Jeff Knox will have to start a new winning streak as Augusta National’s noncompeting marker.

Knox, a club member who has been called on since 2002 to play with the last-place player when there is an odd number of golfers in the Masters Tournament field after 36 holes, was beaten Sat­urday by Steve Stricker, who had 73.

Knox, who is not allowed by the club to talk to the media, had 77, according to friends who followed him and kept track of his score.

Last year, Knox famously shot 70 in the third round and beat Rory McIlroy by a shot. The next day, he beat 1987 Masters champion Larry Mize.

Knox became so well known in golf circles after beating McIlroy that he was included in one poll about how Tiger Woods would play in this year’s Masters. The top three choices were:

• Woods would win.

• Woods would make the cut and contend.

• Woods would make the cut and play with Jeff Knox one day.

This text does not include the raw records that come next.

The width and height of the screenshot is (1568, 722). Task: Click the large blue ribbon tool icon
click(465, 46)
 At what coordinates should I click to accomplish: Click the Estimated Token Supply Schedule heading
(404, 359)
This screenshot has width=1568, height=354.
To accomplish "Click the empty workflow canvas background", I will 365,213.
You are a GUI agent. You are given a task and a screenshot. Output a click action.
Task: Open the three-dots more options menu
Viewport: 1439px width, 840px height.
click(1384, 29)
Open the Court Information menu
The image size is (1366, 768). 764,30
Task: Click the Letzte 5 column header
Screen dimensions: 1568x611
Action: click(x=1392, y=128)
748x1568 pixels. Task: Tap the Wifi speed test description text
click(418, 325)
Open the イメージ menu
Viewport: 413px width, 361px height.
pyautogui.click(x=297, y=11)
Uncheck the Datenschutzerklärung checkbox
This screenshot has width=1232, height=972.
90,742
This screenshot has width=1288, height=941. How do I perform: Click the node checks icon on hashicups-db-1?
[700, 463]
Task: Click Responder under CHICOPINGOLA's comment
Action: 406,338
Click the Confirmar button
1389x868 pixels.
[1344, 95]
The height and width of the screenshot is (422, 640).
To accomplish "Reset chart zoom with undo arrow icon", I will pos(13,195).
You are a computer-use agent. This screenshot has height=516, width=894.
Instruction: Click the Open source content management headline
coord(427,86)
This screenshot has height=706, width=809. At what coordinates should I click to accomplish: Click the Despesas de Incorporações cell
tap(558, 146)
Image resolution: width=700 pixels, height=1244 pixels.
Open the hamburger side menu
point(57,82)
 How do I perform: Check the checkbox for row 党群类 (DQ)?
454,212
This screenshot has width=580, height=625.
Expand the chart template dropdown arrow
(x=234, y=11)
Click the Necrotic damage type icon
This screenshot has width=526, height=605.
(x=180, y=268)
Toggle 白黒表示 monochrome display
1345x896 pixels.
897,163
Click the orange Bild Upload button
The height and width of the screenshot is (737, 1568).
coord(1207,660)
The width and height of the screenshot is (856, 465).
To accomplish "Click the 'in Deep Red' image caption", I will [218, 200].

That third choice won’t happen because Woods rocketed up the leaderboard Saturday.

Instead, Knox, 52, will play with Thailand’s Thongchai Jaidee in the first group off Sunday. Jaidee has shot 75-70-80 and is last in the field.

McIlroy was so impressed with Knox’s prowess on the hard-to-read Augusta National greens last year that he hoped to play a practice round with him in the weeks leading up to this Masters. That fell through because Knox was not feeling well.

Stricker, who had never met Knox before Saturday, noticed that Knox “never misread a putt.”

Knox is 100 percent healthy now, though a little tired, his wife, Catherine, said after the round. Knox is on the pin-setting committee and is at the course early each morning. The alarm clock at the Knox house was set for 4:25 a.m. Saturday, his wife said.

As a marker, Knox keeps his playing partner’s scorecard and helps with pace of play.

“It’s different (to play with a club member), but it’s nice to actually play with somebody,” Stricker said. “I thought I was going to go out there by myself and it wasn’t the case.

“It helps to play with somebody, especially of his caliber,” Stricker said. “He’s a good player, and I could tell he’s been around here a few times.”

Knox would have been around par if not for a triple bogey on No. 15 and bogey on No. 18, where he left a shot in the right greenside bunker. The highlight of his round was an 8-foot birdie on No. 17.

“He hit a great shot on 17 with a utility club,” Stricker said. “There are going to be some leaders who want that birdie at the end of the day.”